Just thinking about shaping up, losing weight, or eating healthier makes many women exhausted. Changing habits is hard work, but sometimes we approach healthy lifestyle changes in the most difficult way possible. Instead of picking your biggest challenge, consider starting where you know you can be effective, where you can get some lasting bang for your buck and where you can start growing motivation and momentum.
Here are five relatively painless and struggle-free tips to help you create lasting healthy habits:
1. Get some zzzzzs. Sleep affects just about everything we do and without enough sleep, we all tend to unravel. Inadequate sleep affects your cravings, your metabolism, your energy level, mood, activity, focus and motivation. If you aren’t regularly getting seven hours of sleep a night (or more) this is the first area to address.

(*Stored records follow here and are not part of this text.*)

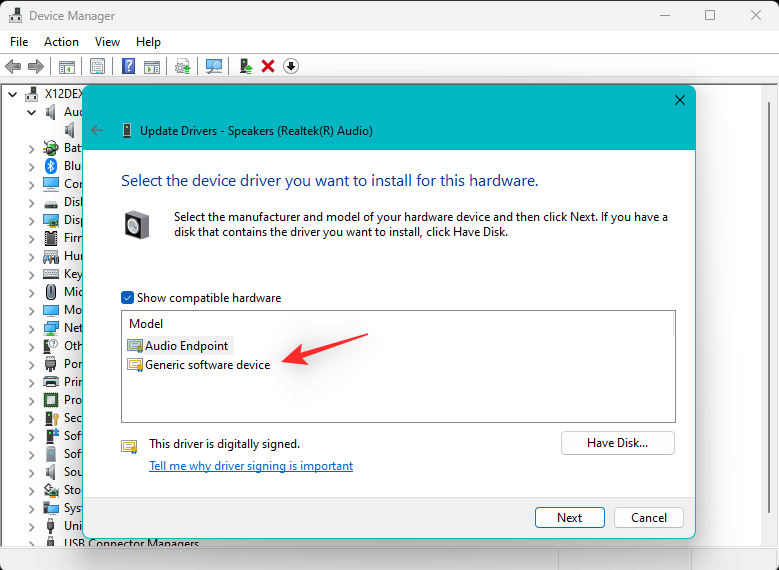The width and height of the screenshot is (779, 570).
Task: Uncheck Show compatible hardware checkbox
Action: 127,298
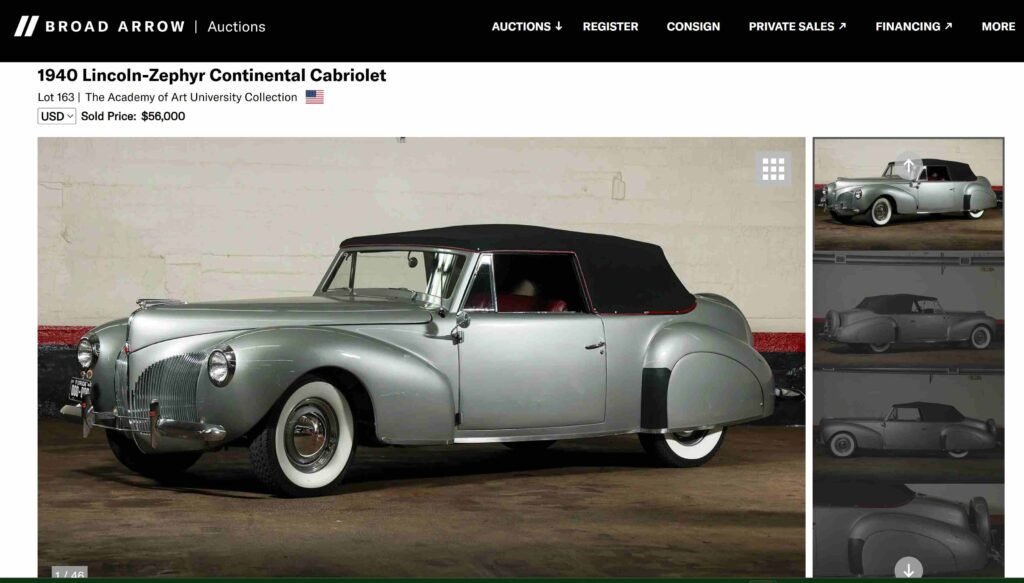This screenshot has width=1024, height=583.
Task: Select the side profile car thumbnail
Action: click(x=908, y=427)
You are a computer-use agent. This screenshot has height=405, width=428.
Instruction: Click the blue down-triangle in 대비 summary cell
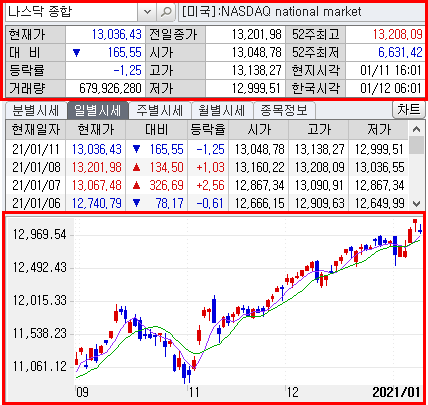point(77,53)
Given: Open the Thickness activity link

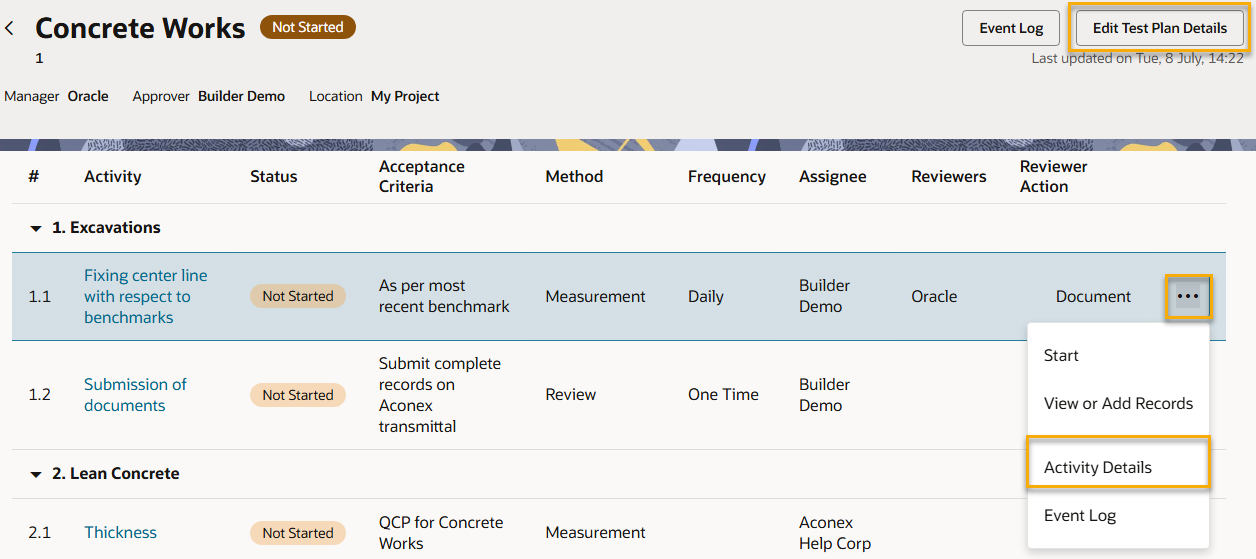Looking at the screenshot, I should pyautogui.click(x=120, y=533).
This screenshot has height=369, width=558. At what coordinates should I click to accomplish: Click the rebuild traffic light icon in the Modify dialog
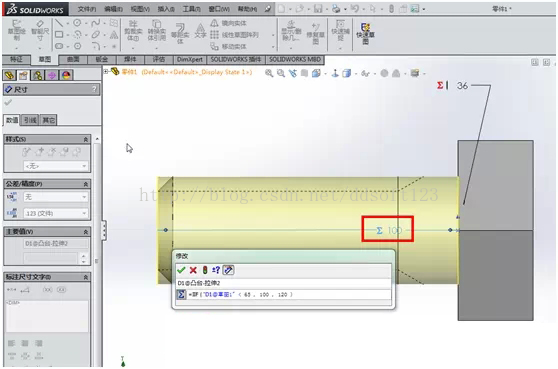(205, 270)
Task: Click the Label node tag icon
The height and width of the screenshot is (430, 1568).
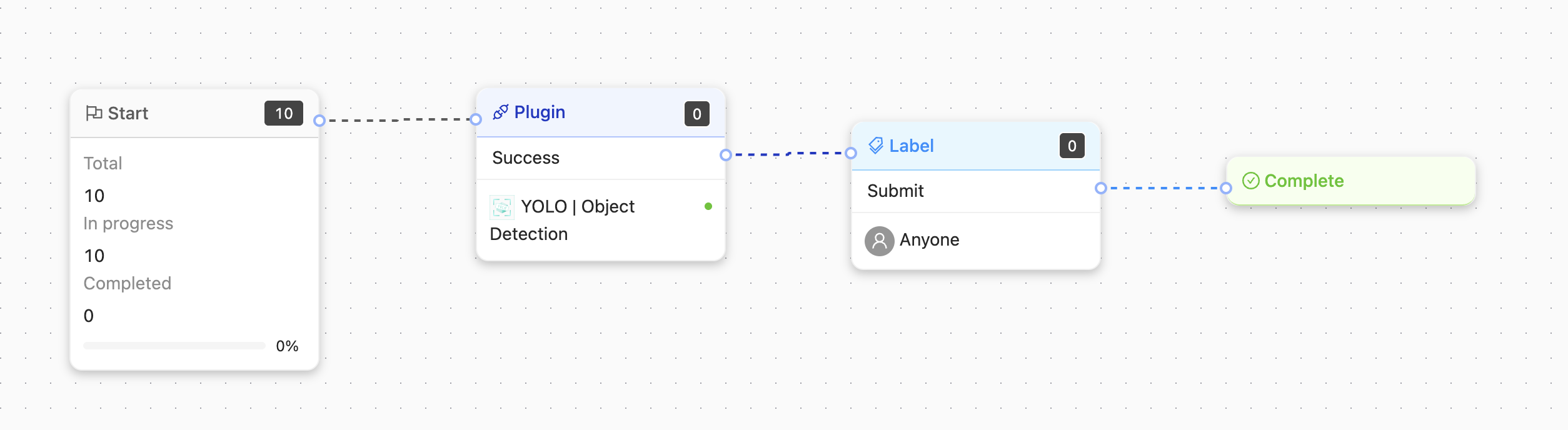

If you are exhausted and try to keep going, you aren’t likely to be effective and you’ll probably be drawn to mindless “zoning out” activities that are really just busy work. Go to sleep instead.
2. Identify your trouble spots. Don’t just focus on what you want to do. Be smart and identify the things that have led you off track in the past. A positive attitude is great, but a proactive plan for how you will do it differently this time is even better.
3. Grow tools for managing emotions and stress. Emotional eating (including stress eating) is one of the primary causes of overeating, weight gain, and weight regain. Without the strategies you need, stressful situations can trigger very unhealthy (and self-sabotaging) responses such as overeating, smoking, alcohol use, avoidance, or numbing out in front of the computer. Hard times are also the time when many women abandon or lose track of health, fitness, and wellness goals. Instead of only focusing on what you’ll eat or when you’ll work out, invest some energy in addressing any real issues that are the trigger for the habits you are trying to kick.
4. Don’t lose yourself. One of the biggest reasons that busy women get off track is that they get distracted by other life demands.